By employing a computer learner corpus-based approach, this study addresses multidimensional lexical aspects of a machine-readable corpus of the writing of Arab students of English as a foreign language. Lexical investigation of this corpus, which was solely compiled to serve the objectives of this study, required the existence of a similar sized authentic corpus, which was, in turn, methodically selected from Louvain Corpus of Native English Essays (LOCNESS).
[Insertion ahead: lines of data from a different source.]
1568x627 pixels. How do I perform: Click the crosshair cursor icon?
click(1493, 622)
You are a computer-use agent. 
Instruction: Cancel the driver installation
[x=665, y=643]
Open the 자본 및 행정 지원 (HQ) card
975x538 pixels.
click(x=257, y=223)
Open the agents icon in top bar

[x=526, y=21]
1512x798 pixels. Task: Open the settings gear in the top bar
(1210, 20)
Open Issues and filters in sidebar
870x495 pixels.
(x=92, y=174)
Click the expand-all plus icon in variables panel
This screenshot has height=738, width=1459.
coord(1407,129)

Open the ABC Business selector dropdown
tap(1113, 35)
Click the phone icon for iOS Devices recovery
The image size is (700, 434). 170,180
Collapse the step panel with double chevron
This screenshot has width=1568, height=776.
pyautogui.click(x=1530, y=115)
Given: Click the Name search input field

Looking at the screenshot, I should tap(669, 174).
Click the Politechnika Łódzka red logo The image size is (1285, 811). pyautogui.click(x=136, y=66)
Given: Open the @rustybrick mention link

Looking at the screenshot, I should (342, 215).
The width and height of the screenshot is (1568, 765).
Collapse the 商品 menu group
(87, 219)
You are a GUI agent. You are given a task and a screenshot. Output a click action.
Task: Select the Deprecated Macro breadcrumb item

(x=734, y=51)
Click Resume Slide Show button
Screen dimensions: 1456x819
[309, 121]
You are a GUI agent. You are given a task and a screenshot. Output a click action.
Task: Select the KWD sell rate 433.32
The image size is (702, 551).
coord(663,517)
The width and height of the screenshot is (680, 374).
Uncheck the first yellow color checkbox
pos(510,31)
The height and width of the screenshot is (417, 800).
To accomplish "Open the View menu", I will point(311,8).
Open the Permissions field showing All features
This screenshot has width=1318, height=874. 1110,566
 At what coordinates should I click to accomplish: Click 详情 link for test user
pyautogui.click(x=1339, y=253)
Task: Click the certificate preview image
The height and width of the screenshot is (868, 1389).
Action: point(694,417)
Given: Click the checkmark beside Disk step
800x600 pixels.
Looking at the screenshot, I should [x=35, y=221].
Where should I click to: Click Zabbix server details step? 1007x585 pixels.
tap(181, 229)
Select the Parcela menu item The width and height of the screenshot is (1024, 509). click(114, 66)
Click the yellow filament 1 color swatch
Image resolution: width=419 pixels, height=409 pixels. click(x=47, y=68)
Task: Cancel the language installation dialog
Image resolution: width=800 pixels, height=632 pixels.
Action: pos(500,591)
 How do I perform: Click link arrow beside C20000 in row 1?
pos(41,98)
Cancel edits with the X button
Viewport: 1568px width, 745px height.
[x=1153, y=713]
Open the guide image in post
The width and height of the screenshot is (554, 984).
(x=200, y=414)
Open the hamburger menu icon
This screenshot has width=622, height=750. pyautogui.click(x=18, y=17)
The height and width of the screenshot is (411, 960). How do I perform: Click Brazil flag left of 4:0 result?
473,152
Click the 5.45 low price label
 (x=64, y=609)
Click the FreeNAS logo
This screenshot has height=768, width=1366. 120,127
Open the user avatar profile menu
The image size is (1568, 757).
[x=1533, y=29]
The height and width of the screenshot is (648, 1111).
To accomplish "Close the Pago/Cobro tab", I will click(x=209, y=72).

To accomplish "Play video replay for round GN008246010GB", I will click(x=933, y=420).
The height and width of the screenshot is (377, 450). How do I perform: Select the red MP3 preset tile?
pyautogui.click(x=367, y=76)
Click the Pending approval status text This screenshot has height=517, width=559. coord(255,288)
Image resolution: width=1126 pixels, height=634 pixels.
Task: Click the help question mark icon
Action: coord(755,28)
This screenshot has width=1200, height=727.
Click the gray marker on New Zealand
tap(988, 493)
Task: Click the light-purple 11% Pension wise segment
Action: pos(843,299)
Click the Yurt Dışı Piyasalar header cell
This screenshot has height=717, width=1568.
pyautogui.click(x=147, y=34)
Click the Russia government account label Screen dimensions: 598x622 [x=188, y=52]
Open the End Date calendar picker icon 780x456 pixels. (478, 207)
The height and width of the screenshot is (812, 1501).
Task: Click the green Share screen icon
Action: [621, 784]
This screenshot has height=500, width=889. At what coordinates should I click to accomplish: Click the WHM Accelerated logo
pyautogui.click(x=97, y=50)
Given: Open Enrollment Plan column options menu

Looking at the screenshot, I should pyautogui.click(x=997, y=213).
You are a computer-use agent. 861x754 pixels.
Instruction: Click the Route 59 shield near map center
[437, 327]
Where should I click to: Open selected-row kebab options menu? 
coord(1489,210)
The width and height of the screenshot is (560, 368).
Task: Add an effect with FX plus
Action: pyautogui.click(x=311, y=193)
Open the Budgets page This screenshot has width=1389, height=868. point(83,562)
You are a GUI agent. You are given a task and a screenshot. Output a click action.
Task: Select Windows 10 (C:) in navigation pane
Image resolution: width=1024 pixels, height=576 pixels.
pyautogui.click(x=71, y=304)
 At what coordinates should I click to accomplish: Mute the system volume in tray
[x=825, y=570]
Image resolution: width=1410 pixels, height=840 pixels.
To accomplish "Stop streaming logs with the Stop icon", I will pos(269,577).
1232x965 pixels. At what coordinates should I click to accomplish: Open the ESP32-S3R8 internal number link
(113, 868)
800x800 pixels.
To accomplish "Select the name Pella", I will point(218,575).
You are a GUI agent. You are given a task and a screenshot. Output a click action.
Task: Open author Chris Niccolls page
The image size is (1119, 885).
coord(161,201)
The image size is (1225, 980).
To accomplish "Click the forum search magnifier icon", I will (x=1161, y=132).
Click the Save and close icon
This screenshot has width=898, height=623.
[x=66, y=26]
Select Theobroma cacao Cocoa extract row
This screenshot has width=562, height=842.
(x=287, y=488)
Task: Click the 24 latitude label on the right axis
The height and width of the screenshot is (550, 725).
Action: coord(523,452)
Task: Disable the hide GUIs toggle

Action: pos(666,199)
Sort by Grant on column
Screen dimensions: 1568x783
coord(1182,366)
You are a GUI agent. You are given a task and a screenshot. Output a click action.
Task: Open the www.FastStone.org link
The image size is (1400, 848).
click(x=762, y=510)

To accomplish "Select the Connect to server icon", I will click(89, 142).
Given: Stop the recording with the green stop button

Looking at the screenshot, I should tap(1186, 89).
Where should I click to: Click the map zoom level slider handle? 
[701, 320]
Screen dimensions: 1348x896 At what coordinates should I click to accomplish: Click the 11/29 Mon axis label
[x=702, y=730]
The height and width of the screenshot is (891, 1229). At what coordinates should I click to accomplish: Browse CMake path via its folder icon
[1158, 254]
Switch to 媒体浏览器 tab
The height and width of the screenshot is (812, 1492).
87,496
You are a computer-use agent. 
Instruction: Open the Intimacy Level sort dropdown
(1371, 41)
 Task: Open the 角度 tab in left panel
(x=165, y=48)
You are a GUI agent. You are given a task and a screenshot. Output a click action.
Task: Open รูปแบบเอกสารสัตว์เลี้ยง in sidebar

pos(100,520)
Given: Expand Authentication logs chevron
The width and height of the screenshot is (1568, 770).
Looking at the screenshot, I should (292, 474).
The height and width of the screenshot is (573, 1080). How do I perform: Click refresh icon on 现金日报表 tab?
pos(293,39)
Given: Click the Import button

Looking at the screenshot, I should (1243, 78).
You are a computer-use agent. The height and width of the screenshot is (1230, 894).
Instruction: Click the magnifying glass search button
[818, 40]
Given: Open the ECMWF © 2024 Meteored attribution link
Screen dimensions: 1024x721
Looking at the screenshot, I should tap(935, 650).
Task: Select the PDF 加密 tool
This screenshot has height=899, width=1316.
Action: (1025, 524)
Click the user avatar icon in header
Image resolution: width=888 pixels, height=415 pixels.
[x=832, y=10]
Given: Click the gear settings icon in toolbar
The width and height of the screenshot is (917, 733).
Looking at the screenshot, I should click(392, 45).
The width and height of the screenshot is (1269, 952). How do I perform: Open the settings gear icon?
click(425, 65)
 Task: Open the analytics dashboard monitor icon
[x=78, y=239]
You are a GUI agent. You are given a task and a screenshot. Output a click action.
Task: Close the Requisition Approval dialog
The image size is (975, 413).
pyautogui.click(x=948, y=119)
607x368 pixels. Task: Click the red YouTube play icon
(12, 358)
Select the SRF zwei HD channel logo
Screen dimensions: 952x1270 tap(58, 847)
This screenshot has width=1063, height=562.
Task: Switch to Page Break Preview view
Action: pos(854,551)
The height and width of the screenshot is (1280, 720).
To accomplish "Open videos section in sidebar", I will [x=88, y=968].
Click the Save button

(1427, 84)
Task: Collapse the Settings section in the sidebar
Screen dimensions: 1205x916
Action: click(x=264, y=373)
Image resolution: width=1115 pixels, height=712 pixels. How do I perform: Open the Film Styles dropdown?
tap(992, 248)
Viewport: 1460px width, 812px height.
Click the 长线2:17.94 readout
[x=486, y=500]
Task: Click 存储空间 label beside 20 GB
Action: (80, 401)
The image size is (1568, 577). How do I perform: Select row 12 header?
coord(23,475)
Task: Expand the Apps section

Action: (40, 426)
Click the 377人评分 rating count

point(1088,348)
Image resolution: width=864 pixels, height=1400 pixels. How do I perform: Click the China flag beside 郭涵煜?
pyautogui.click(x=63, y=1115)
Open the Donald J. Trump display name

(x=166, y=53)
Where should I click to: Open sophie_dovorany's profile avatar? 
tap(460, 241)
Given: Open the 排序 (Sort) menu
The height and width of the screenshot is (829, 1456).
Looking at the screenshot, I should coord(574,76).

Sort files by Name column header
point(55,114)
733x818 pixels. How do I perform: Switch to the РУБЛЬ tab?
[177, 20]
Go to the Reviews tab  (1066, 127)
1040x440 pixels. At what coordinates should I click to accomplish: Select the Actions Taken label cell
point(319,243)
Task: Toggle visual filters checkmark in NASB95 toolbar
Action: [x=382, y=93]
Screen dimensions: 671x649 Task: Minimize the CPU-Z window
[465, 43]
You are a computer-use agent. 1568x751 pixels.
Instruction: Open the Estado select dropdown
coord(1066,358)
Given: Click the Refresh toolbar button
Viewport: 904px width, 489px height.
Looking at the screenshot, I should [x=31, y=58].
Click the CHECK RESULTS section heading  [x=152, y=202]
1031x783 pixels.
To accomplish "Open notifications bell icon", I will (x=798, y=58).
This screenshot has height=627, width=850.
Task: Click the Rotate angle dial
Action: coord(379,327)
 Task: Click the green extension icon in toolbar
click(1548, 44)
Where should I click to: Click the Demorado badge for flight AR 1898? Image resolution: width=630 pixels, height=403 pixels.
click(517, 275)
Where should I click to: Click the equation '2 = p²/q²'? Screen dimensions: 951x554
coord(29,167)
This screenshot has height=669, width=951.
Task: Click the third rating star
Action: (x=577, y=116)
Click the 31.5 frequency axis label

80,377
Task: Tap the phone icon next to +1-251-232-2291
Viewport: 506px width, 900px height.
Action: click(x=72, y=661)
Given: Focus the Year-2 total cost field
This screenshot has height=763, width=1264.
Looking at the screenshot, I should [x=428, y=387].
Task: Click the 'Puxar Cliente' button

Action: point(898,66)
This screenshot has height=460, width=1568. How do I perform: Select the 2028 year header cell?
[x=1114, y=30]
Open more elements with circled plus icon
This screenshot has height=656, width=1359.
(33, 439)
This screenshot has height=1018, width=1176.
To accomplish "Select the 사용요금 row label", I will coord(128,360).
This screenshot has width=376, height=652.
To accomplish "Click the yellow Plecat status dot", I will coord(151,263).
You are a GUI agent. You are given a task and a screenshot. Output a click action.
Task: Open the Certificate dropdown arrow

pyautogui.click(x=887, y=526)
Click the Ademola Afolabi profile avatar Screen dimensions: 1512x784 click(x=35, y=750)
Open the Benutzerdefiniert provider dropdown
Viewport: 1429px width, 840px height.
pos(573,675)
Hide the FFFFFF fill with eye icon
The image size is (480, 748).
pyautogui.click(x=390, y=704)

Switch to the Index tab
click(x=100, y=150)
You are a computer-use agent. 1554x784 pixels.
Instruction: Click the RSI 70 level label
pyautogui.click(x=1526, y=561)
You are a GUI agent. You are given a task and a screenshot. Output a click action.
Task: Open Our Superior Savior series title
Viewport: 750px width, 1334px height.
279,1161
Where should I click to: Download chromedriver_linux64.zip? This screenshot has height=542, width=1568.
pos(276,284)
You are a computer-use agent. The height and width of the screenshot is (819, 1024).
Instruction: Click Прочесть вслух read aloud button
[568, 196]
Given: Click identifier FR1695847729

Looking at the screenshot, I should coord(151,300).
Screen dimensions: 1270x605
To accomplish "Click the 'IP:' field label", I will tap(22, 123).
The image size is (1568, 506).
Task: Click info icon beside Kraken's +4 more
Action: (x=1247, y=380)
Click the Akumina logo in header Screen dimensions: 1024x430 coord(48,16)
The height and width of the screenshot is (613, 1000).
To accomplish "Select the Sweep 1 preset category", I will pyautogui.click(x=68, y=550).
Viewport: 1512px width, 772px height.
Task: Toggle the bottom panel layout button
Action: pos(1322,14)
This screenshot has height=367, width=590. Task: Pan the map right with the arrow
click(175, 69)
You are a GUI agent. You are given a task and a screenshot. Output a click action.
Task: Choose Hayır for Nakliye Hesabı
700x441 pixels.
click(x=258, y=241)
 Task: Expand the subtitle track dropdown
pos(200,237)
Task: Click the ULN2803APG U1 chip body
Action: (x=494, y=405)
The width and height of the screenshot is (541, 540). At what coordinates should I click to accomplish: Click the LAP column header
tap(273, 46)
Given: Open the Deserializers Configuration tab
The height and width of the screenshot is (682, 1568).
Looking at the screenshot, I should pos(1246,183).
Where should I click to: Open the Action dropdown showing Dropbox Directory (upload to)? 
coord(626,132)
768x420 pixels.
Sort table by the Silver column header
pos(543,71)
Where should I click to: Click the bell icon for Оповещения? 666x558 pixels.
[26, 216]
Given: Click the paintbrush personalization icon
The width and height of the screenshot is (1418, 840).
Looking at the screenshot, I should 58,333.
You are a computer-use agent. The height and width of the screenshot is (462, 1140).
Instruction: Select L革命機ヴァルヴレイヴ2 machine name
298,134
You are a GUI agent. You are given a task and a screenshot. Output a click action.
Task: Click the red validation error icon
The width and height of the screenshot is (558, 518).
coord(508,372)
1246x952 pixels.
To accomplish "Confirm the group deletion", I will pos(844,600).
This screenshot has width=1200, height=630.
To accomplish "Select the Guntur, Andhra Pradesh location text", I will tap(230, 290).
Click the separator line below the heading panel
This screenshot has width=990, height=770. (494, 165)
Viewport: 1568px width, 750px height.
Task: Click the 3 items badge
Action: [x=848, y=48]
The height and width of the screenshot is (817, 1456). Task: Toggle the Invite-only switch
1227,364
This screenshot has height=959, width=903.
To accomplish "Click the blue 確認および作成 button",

Via the computerized contrastive and analytical methods employed here, this dissertation aims at exploring: (1) learners' lexical complexity and richness, (2) how far the learner corpus is deviant from the reference corpus in terms of the features and percentages of the top most 200 frequent tokens and hapax legomena, (3) how far the learner corpus is influenced by learners' L1, (4) the most salient lexical and stereotyped features of the learner corpus, (5) learners' lexical and collocational errors and (6) whether learners' collocational knowledge is on a par with their lexical knowledge.
Findings show that: (1) the learner corpus is much less complex in terms of lexical diversity and density than the reference corpus, (2) learners' top 200 tokens are markedly characterized by vague lexica, excessive overuse of the most frequently used words and L1 transfer, (3) rhetorically speaking, learners' writing is much closer to their L1 than to L2, (4) no source of lexical errors is more confusing for learners than near-synonyms, (5) a significant degree of diversity in terms of the incorrect use of collocations is obviously ascribed to the method of investigation, (6) a considerable body of collocational errors occurs as a result of the learners' limited word stock rather than from their ignorance of the collocability between the target lexical items, and (7) learners' free writing collocations are well-governed by their L1 collocations and thus, the degree of success in the use of the target collocations depends heavily upon the degree of similarity between the two languages (positive transfer).